Where I really disagree with the post is on the issue of the operating system you choose.  They do warn you off Vista (which is good advice), but they steer you towards XP over Linux (which is not necessarily the best advice).  They mention software compatibility as a reason, but you must ask yourself this: if you are just using the netbook for e-mail and for web-based solutions, why is XP necessarily better?  Linux does the same thing with no compatibility issues (so you might have to learn to use Firefox, Opera, or Chrome rather than IE; big deal), and runs faster on the same hardware.  For most tasks, OpenOffice is just as good as Microsoft Office when Google Docs won’t do or you don’t have access to the Internet.

As for compatibility with peripherals, you just need to ask yourself what you will be attaching to this highly portable machine, which may seldom be used in your office.  Linux works well with USB mice and drives, but how often will you print from (or scan to) the machine?  Upload photos from your camera?  Sync with your iPod?  Although I believe that Linux can do these tasks, I just don’t see it as much of an issue on a netbook, which is often being bought as a secondary machine to people who already have bigger, more conventional laptops.   This type of advice introduces the FUD (fear, uncertainty, and doubt) Factor into the netbook shopping experience.  Linux has received quite a bit of positive reviews regarding netbooks for its lean, fast, stable, and secure performance.

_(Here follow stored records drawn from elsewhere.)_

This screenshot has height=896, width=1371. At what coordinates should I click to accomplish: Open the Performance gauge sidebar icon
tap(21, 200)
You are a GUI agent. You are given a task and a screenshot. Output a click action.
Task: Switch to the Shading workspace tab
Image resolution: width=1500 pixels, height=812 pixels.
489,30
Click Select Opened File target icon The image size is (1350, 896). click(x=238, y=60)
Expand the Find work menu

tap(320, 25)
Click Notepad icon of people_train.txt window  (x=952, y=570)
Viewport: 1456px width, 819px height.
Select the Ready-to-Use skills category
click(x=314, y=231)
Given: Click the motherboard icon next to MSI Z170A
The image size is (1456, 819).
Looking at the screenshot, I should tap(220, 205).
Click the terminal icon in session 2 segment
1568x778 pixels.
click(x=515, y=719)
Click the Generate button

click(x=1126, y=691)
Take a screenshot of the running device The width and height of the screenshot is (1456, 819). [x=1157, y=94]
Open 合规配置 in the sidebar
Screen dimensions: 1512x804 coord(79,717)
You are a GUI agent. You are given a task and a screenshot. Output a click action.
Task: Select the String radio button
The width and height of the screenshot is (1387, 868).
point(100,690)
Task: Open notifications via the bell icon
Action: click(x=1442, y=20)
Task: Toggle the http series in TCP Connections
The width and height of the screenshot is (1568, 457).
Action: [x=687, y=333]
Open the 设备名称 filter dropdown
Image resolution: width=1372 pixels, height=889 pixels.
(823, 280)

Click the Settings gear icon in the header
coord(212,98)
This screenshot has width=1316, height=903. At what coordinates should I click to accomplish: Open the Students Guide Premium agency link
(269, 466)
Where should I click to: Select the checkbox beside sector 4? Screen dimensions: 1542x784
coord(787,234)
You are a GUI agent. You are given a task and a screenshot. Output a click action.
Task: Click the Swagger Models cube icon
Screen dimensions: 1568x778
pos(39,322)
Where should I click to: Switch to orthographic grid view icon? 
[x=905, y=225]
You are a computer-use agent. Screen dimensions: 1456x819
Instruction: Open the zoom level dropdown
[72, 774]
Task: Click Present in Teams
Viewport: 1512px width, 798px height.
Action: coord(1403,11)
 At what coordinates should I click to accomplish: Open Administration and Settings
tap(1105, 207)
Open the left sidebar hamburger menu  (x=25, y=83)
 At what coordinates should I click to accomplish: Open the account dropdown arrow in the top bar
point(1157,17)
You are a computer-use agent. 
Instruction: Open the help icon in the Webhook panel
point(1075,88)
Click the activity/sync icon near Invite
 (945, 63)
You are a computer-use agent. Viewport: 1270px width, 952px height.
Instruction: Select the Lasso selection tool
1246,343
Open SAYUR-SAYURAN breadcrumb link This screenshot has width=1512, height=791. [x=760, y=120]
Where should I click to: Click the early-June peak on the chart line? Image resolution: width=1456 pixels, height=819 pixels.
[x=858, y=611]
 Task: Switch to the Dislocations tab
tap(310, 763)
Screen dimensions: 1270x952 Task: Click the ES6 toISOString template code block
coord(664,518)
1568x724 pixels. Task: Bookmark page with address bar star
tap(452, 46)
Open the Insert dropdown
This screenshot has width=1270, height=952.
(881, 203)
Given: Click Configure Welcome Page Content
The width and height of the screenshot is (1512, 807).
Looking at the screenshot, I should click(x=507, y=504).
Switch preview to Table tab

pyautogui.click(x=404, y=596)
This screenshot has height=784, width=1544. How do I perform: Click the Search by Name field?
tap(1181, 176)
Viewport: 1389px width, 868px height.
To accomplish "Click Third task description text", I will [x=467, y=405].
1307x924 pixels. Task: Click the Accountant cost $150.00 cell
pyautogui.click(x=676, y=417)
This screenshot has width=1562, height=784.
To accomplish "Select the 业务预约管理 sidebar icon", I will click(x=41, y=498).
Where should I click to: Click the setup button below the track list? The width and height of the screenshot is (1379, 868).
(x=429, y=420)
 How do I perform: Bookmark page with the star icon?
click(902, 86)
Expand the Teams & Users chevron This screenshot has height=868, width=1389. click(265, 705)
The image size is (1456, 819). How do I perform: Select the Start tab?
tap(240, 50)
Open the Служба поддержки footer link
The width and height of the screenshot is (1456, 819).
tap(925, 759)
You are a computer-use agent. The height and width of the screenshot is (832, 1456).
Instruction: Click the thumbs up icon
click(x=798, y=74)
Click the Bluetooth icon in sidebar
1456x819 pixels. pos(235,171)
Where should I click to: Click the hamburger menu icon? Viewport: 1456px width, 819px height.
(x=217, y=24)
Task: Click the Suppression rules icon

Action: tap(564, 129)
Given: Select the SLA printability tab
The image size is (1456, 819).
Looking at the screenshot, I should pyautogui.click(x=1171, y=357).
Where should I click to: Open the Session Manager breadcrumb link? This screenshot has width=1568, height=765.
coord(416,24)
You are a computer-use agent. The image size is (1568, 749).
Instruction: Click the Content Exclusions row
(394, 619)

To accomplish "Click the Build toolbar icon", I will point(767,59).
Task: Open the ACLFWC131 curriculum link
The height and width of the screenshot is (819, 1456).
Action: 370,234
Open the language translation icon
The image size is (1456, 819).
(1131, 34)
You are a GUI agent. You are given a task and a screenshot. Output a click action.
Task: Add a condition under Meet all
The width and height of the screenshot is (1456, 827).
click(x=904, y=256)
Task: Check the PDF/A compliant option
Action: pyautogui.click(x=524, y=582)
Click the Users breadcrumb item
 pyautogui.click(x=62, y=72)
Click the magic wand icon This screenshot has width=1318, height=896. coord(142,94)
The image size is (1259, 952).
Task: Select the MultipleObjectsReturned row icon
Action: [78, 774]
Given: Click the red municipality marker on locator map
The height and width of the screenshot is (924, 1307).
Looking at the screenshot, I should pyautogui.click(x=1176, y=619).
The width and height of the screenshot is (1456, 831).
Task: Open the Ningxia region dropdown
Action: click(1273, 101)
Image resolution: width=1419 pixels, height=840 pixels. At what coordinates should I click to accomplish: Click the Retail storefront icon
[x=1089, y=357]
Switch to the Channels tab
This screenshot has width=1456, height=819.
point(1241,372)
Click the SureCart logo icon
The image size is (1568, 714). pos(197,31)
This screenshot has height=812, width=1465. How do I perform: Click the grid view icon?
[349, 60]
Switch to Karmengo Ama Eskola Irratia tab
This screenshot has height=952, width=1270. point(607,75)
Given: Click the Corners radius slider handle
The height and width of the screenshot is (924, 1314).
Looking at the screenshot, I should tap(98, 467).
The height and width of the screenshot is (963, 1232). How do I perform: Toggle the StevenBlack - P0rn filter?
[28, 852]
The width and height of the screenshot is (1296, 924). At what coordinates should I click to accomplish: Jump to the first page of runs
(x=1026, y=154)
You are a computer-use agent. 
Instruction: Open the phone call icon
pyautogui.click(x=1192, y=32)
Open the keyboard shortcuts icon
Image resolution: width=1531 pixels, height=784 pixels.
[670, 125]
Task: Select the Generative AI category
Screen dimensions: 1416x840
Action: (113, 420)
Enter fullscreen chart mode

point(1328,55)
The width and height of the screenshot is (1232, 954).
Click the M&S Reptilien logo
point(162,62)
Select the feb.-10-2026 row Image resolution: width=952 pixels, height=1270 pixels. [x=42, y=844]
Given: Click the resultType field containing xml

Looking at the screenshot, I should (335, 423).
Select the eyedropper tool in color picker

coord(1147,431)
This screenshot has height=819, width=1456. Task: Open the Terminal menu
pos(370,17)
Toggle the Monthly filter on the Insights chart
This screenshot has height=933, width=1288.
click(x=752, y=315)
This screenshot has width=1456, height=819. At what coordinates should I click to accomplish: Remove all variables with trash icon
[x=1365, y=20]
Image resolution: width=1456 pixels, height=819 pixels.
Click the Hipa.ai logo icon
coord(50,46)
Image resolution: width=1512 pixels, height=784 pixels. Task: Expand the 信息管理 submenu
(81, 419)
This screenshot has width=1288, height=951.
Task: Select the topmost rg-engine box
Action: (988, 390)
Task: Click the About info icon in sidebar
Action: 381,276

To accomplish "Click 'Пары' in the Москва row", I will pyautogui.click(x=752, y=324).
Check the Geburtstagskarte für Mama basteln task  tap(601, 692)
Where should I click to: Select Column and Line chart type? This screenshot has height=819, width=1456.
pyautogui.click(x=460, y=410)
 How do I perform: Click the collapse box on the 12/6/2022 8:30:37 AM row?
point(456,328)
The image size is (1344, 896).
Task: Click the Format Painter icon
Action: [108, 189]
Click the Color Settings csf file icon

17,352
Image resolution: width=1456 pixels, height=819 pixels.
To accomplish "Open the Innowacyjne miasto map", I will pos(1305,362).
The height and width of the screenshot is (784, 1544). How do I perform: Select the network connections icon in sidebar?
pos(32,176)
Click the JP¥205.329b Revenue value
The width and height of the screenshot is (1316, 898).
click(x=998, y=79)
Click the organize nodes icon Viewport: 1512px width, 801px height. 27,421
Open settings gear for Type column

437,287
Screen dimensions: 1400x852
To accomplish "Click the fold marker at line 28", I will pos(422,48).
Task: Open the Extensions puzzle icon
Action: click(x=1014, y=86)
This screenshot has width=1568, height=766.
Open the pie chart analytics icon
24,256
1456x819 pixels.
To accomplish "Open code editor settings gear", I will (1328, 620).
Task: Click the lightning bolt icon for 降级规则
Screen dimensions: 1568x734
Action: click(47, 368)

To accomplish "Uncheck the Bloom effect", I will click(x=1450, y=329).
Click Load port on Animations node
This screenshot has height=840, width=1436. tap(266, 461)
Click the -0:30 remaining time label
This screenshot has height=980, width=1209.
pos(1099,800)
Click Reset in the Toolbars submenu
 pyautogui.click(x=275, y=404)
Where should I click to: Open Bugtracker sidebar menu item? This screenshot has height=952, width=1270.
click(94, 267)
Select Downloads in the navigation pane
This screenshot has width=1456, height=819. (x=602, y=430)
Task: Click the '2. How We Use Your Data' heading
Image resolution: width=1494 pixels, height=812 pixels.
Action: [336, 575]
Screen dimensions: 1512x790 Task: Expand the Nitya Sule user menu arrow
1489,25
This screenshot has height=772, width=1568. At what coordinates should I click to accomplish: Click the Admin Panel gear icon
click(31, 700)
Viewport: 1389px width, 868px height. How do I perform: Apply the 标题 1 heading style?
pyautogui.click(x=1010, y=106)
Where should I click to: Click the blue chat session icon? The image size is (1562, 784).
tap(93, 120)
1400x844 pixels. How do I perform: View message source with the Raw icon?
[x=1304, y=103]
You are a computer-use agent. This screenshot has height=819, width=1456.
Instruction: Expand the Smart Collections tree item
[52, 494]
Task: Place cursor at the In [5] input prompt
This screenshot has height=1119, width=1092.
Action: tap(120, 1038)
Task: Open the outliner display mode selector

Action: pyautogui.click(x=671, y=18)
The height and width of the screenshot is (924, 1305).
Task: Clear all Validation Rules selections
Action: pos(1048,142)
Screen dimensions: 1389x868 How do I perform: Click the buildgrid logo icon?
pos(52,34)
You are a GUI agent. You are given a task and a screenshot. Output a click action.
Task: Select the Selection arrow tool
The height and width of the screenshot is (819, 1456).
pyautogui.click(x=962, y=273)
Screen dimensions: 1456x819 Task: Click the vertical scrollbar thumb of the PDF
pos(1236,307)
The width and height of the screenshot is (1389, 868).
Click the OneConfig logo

A great article on Wired magazine’s blog made an interesting observation:

It used to be that when you went to an electronics store to buy a computer, you picked the most powerful one you could afford. Because, who knew? Maybe someday you’d need to play a cutting-edge videogame or edit your masterpiece indie flick. For 15 years, the PC industry obliged our what-if paranoia by pushing performance. Intel and AMD tossed out blisteringly fast chips, hard drives went on a terabyte gallop, RAM exploded, and high-end graphics cards let you play Blu-ray movies on your sprawling 17-inch laptop screen. That dream machine could do almost anything.

But here’s the catch: Most of the time, we do almost nothing. Our most common tasks—email, Web surfing, watching streamed videos—require very little processing power. Only a few people, like graphic designers and hardcore gamers, actually need heavy-duty hardware. For years now, without anyone really noticing, the PC industry has functioned like a car company selling SUVs: It pushed absurdly powerful machines because the profit margins were high, while customers lapped up the fantasy that they could go off-roading, even though they never did. So coders took advantage of that surplus power to write ever-bulkier applications and operating systems.

Don’t let the FUD Factor (or a hardware manufacturer’s marketing department) tell you what you need; make that decision for yourself.  You just need to take a hard look at what you really (not might) be using the machine for in order to make an intelligent decision about the operating system. Less is more when it comes to a netbook; just buy what you need.